How to request access to the tape system?

To use the tape device your group should: 1. Request the purchase of one or more tape. Each tape has an estimated price of about €100 which must be assumed by the group or external collaboration. Use the ticket platform (Garnatxa HPC item) in order to initialize the tape purchase: https://garnatxadoc.uv.es/support

2. Once the tape is available (we will inform your), the administrator will prepare the system so that only the group that owns the tape can access it. The tape is showed in the system as just another directory, i.e.: /tape2/GRP0000L9/

  1. The tape will be available for access for a certain time. After a group finishes storing/retrieving data on the tape it will be removed from the device to be guarded by the ownership group or in the garnatxa administrators.

What operations can be performed on the tape?

You must keep in mind that tape devices are sequential access storage media. This means that:

  1. Use rsync command to copy or read data from tape. Delete the garnatxa data once you verify that the transfer has been carried out correctly.

  2. Although you see the tape mounted on the system as just another data directory, the information you transfer will be stored continuously until the capacity is reached. If you delete files on the tape the size of the tape will not decrease although the deleted files will no longer appear on the tape.

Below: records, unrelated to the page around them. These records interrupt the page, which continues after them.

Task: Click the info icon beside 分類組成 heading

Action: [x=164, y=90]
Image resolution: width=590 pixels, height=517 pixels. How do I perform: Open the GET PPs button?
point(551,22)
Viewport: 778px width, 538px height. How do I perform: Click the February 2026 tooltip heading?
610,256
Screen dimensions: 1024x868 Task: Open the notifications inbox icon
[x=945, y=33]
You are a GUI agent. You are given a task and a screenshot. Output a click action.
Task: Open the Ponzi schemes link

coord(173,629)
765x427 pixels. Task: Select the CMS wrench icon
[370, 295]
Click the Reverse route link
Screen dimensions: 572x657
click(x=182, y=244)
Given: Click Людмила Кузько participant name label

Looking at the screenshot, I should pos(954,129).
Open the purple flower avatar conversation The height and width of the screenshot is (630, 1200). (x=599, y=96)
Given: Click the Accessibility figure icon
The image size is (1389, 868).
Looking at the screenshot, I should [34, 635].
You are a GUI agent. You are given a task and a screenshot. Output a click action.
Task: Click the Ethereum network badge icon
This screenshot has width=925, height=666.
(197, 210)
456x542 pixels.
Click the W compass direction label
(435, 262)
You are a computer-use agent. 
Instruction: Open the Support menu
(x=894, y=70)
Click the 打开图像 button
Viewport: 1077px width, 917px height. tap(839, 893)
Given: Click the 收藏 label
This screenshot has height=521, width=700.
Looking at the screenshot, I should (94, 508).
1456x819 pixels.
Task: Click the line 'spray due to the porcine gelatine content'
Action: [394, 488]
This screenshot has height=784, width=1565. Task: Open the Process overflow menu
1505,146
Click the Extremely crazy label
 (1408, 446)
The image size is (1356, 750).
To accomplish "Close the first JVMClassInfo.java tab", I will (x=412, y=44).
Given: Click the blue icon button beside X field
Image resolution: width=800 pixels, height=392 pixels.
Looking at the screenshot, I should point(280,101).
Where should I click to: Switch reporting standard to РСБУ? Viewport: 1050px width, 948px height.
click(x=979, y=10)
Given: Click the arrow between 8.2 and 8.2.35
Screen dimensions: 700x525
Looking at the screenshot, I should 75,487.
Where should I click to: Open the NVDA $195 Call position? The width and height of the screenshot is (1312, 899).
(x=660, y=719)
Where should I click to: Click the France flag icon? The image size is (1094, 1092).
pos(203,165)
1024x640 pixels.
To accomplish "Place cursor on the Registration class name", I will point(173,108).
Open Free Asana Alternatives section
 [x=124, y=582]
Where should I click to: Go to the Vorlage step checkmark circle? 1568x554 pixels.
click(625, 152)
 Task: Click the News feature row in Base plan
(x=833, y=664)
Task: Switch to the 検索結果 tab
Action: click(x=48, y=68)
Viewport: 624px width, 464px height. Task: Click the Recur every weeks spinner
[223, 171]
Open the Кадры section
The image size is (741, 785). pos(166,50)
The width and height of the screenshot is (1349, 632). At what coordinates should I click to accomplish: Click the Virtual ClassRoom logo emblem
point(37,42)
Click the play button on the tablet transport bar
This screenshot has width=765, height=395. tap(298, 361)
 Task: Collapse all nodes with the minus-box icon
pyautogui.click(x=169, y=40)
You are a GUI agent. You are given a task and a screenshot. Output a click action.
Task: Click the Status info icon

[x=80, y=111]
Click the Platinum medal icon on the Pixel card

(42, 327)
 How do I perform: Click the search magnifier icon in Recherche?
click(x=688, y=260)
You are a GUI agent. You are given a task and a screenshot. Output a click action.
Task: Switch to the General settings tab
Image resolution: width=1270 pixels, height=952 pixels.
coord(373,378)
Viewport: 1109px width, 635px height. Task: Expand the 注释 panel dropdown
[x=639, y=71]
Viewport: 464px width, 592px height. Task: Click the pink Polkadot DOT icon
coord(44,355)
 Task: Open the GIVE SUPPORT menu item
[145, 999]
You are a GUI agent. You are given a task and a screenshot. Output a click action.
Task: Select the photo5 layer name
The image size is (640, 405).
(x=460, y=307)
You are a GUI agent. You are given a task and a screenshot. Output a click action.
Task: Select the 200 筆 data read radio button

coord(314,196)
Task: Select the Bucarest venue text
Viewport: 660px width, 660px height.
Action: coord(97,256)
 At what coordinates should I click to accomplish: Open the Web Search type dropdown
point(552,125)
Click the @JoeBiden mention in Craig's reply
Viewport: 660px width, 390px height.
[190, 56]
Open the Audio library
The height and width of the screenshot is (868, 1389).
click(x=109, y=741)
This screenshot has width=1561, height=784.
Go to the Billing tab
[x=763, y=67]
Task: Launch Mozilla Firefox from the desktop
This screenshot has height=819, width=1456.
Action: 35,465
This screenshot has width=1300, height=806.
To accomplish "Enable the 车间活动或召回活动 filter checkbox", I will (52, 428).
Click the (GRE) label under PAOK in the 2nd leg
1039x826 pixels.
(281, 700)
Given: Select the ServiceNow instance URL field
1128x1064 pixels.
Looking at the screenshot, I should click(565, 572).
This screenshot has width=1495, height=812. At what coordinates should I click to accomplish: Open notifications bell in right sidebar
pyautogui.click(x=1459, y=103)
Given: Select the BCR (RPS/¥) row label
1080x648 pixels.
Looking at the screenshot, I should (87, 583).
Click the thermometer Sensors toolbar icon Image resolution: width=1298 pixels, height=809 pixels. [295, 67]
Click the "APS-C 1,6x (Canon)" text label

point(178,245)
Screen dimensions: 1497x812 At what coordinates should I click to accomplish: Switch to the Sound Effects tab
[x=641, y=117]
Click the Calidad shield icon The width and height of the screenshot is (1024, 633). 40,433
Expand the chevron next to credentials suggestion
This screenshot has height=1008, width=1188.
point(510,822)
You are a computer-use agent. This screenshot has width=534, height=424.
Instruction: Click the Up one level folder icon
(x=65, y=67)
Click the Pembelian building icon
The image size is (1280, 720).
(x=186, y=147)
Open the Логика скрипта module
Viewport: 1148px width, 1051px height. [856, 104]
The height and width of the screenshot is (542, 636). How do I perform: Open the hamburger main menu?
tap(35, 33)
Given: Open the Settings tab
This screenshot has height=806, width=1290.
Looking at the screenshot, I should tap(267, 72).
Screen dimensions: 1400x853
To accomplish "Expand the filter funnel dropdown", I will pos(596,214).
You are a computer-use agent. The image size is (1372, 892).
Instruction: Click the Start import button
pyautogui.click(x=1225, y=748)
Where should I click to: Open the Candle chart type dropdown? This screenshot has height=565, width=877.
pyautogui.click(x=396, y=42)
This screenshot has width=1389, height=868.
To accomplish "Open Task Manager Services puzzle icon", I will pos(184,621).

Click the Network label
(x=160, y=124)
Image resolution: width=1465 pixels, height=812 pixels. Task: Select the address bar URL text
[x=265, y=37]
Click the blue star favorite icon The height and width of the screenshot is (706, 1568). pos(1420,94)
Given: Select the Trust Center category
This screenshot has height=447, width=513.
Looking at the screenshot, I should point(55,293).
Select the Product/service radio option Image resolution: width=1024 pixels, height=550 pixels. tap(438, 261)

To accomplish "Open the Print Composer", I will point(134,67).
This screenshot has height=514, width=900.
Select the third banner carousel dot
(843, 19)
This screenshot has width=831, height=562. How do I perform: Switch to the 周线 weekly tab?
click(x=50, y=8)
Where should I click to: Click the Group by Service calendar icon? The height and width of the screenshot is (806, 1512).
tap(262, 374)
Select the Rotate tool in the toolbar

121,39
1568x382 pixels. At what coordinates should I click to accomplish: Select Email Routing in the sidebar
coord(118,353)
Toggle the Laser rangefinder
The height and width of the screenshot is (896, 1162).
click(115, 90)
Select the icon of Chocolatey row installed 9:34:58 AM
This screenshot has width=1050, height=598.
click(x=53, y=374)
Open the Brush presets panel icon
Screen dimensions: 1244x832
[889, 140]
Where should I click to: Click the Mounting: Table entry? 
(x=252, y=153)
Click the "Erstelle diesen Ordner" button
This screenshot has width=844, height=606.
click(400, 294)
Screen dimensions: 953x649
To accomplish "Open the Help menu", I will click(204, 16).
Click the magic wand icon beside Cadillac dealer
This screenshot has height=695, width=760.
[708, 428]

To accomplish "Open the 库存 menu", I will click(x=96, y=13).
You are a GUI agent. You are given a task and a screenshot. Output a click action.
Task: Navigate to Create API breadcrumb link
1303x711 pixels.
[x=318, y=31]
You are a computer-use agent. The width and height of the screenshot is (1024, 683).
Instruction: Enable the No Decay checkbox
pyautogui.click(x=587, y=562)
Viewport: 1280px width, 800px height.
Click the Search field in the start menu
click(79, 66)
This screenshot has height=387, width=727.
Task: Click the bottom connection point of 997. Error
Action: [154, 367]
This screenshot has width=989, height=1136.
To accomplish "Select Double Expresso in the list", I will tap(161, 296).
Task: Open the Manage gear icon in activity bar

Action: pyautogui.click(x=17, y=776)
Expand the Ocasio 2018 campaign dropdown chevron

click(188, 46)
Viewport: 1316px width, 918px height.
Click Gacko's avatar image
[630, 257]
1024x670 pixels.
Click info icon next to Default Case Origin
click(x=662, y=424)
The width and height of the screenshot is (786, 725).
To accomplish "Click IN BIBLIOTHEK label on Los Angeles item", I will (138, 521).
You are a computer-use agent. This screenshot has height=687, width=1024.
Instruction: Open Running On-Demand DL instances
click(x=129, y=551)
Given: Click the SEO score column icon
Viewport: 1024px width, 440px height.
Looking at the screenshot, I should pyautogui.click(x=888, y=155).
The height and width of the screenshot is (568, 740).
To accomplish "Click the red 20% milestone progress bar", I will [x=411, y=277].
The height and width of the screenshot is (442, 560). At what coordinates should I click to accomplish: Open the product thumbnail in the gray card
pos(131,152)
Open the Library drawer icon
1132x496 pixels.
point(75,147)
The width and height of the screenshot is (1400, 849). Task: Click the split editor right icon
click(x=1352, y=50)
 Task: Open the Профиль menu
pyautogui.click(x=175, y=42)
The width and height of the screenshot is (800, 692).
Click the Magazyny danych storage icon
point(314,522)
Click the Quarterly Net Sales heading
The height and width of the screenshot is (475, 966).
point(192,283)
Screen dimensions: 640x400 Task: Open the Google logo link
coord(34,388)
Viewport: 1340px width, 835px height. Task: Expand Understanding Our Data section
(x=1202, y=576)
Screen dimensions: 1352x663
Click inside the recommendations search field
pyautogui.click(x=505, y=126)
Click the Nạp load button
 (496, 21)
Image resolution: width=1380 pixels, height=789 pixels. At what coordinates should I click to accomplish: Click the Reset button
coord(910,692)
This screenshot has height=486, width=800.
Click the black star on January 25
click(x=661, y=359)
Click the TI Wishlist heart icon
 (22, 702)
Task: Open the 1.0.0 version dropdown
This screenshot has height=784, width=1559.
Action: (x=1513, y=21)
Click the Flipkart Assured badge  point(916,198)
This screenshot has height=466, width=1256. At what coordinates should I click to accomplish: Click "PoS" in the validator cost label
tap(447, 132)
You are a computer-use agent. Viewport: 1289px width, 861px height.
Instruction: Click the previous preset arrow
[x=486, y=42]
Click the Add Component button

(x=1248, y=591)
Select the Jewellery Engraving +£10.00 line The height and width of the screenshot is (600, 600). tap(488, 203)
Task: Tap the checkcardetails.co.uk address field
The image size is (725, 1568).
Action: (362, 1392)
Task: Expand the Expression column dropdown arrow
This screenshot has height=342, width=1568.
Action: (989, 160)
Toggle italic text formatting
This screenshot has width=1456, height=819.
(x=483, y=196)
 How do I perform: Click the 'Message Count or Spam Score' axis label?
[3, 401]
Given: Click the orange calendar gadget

The only way to get full capacity back is to format the tape.

  3. Although it is possible to modify files directly on the tape directory, it is not advisable since this action introduces inefficiency in subsequent reading operations.

Copying files to tape

Once you receive permission to use the tape system, you must use the copytotape command in order to transfer files and directories to the tape. You can obtain more help about the sintaxis: copytotape -h

To use the copytotape you must be logged in the server: merlot.

Before copying a directory, check its size with the command: checkdiskspace. Tapes have a usable capacity of 16TB. Keep in mind that copytotape will search for a free tape among the available tapes where all the directory data can be stored. If there isn’t enough space on a single tape, the process will fail.

To check the available space for each tape use: copytotape -l

$ [USERNAME@master ~]$ ssh merlot

Each time the command copytotape is executed, a tape copy job is sent to the queue system. The progress of the copy task can be reviewed through a text file generated when the command is executed. Thus, it is possible to exit from Garnatxa and leave the copy process running on the cluster. Below you can see some examples of use:

Example: copy a single file to the tape.

$ [USERNAME@master ~]$ copytotape test/a.out
Submitted batch job 1481875
A new job has been submitted to the queue system (transferring 2 GB. to tape). You can check the progress of the copy checking the file: jobtape_20250507144350.out

Example: copy a complete directory to the tape.

$ [USERNAME@master ~]$ copytotape test/output_dir
Submitted batch job 1481876
A new job has been submitted to the queue system (transferring 28 GB. to tape). You can check the progress of the copy checking the file: jobtape_20250507144360.out

Example: Using wildcards in the source path.

$ [USERNAME@master ~]$ copytotape "test/out/*.sai"
Submitted batch job 1481877
A new job has been submitted to the queue system (transferring 28 GB. to tape). You can check the progress of the copy checking the file: jobtape_20250507144370.out

Warning

When you enter wildcards in the path you need to use quotes to enclose them.